Monday, April 13, 2015

TCMFF 2015 – Day 2

TCMFF 2015 – Day 1 post

Like the rest of the days at Turner Classic Film Festival (TCMFF), the morning started with a Noralil's meeting of the TCM Social Media Producers to go over schedules and priorities for the day. For most of of us, we didn't have set schedules, but a handful were covering certain events. For example, Elise (@EliseCD) was covering the Christopher Plummer Handprint/Footprint Ceremony. I wasn't crazy about the notion of having to get up extra early each morning for a meeting, but they did give us real breakfast, and since real food at TCMFF can be such a problem, having a guarantee of a real breakfast each morning was a pretty good tradeoff for the lack of sleep. 

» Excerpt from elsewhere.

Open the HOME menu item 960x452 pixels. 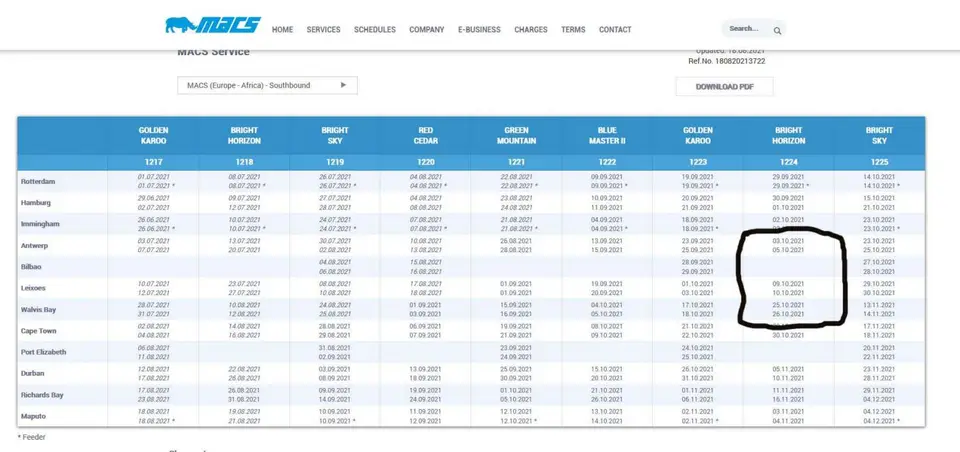pyautogui.click(x=282, y=29)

I was still a bit worried about the videos, but during the meeting Shannon (Noralil's boss) said he really liked the video I did with Kristen, where I asked whether she would rather face the leeches from The African Queen or the giant ant. I had decided to come up with bizarre questions for the end of the videos, and it turned out that some of the most interesting stuff I got was answers to those questions. At least, I felt like I wasn't screwing up at that point. The morning meetings were really short, because most of us were trying to get to 9 am screenings. 

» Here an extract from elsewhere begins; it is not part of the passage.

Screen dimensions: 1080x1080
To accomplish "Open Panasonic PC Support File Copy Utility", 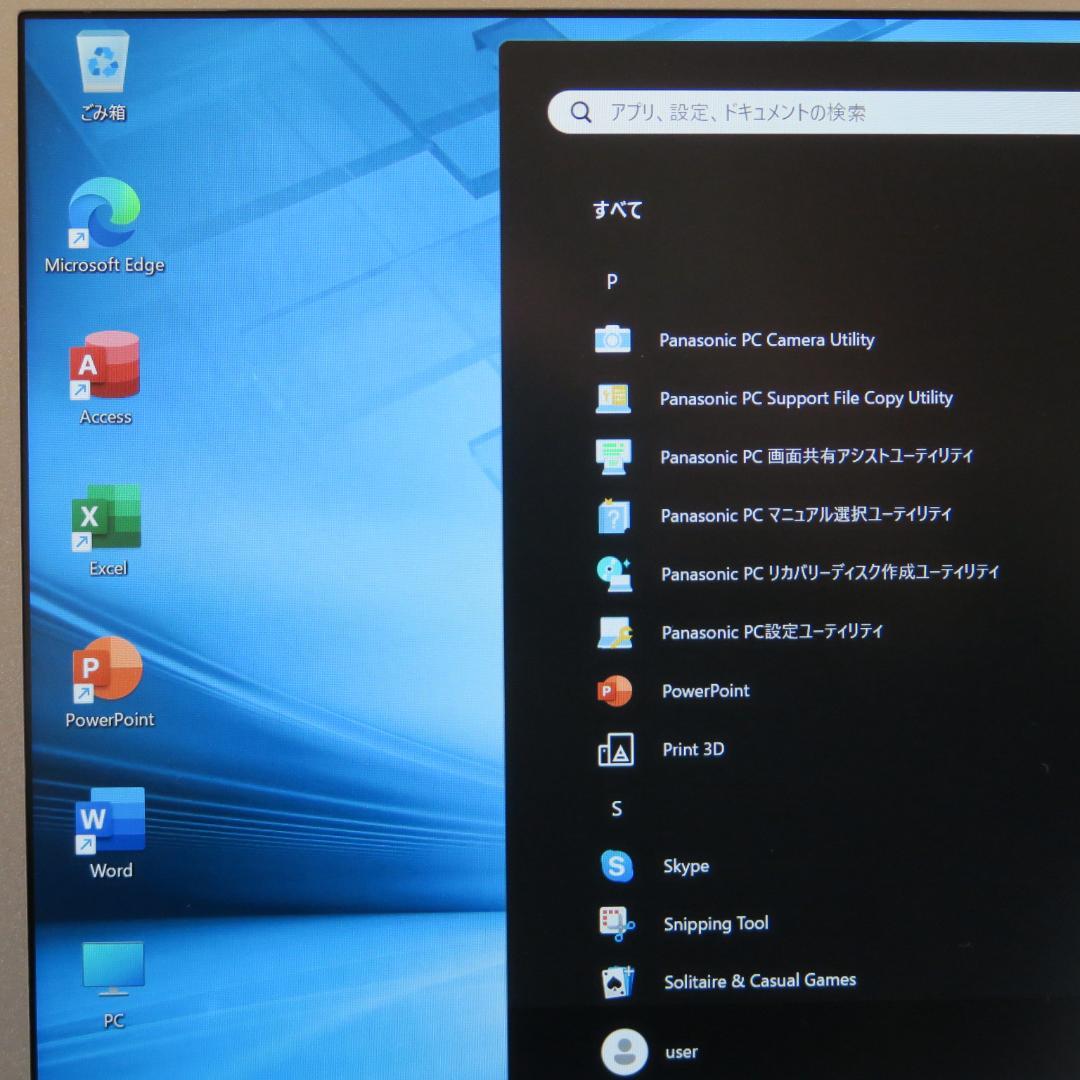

My 15-year-old daughter, Jasmine, and I ended up walking with another Social Media Producer, Ariel (@Sinaphile), to The Egyptian for The Dawn of Technicolor. Ariel works in film restoration and was covering aspects of film preservation for TCMFF:

Egyptian ceiling
I really wasn't planning to see all of The Dawn of Technicolor, but my first pass of the schedule didn't have any screenings in The Egyptian. I fudged things around to have The Man Who Would Be King there, but that was opposite The Conversation With Norman Lloyd, so we might not make it to The Man Who Would Be King. This little side jaunt was solely for the sake of seeing the inside of The Egyptian in case we couldn't make it back later. 

Considering The Dawn of Technicolor was a documentary first thing in the morning, there was a really good crowd, though not good enough to justify opening the balcony. Up there you get a really great view of the Egyptian frescoes in the ceiling. I wanted to find seats on the aisle. The plan was to stay for the first 20 minutes or so and cut out for Lawrence of Arabia at the El Capitan. I want to be on the aisle to avoid having to climb over people in the middle of the screening. We had to settle for the last row in the front section all the way by the wall so we could get out by squeezing between the seat and the wall. I wish we could have stayed longer. What we saw of The Dawn of Technicolor was really good, and a lot of people we talked to for the rest of the weekend raved about it. 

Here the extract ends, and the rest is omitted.